La controversia prende spunto dal licenziamento disciplinare eseguito dalla Johnson & Johnson S.p.A. a un proprio dipendente, addetto alla linea di produzione di cotton-fioc. Il lavoratore era stato dichiarato idoneo alla mansione con alcune prescrizioni mediche restrittive, che vietavano l’uso di carichi superiori ai 18 kg e di oggetti al di sopra dell’altezza della spalla. Nonostante tali limitazioni, il lavoratore aveva svolto attività di personal trainer e atleta di sollevamento pesi, pubblicando le proprie prestazioni anche sui social network. La società, venuta a conoscenza di tali comportamenti, aveva contestato la condotta come incompatibile con le prescrizioni mediche e lesiva dei doveri contrattuali di diligenza e buona fede, disponendo il licenziamento disciplinare per giusta causa.
Il lavoratore aveva impugnato il provvedimento, sostenendo che i dati utilizzati per la contestazione fossero stati raccolti in violazione della normativa privacy e che, in ogni caso, l’attività sportiva non aveva inciso sull’esecuzione della prestazione lavorativa.

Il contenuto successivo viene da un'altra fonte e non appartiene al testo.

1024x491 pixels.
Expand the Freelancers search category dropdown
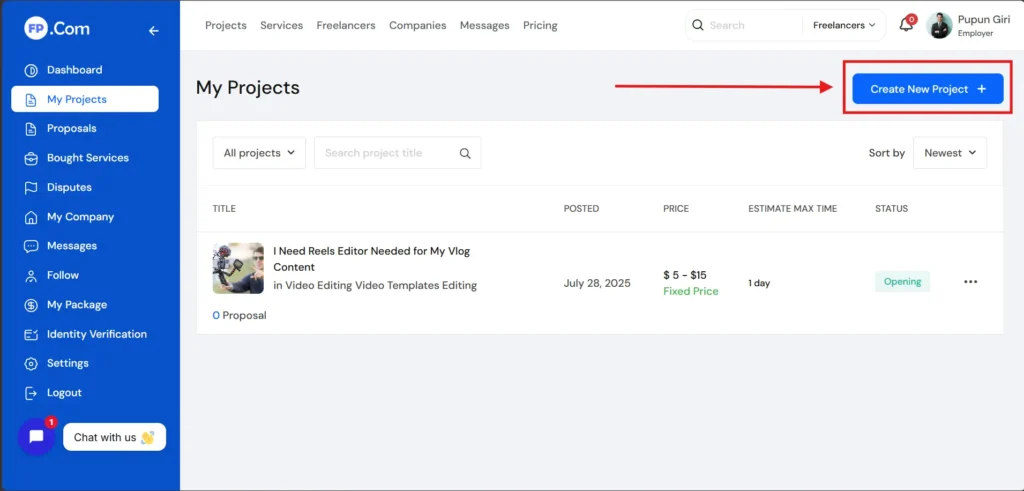point(844,25)
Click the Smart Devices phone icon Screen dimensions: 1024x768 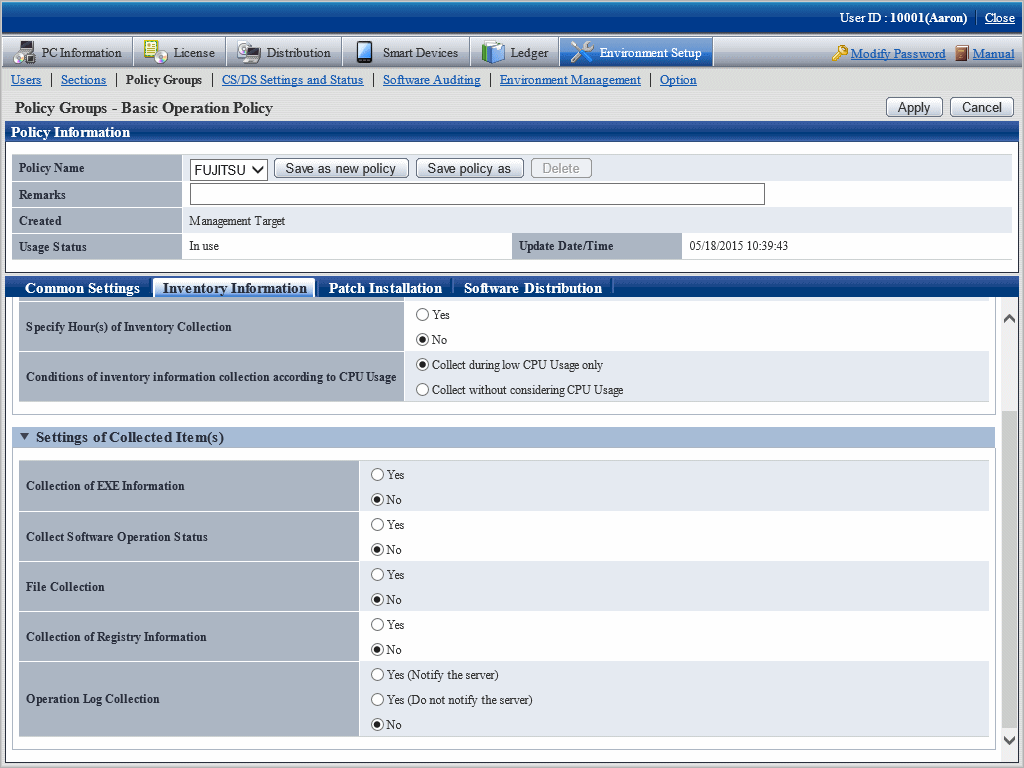(x=364, y=53)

Sia il Tribunale di primo grado sia la Corte d’Appello di Roma avevano ritenuto legittimo il licenziamento, evidenziando come la prova dei fatti fosse emersa non tanto dal report investigativo, quanto dal comportamento processuale dello stesso ricorrente, che non aveva mai contestato la materialità delle condotte. La vicenda è così giunta dinanzi alla Corte di Cassazione, che, ha chiarito, che la prova dei comportamenti contestati non derivava da dati raccolti in violazione della normativa sulla privacy, ma dal principio di non contestazione, poiché il lavoratore non aveva mai negato di aver svolto le attività sportive incriminate.
Nel caso di specie, l’attività sportiva (per nulla occasionale) era in aperto contrasto con le prescrizioni mediche e idonea, anche solo potenzialmente, ad aggravare le patologie dichiarate. Tale condotta, secondo la Cassazione, comprometteva il vincolo fiduciario e giustificava il licenziamento.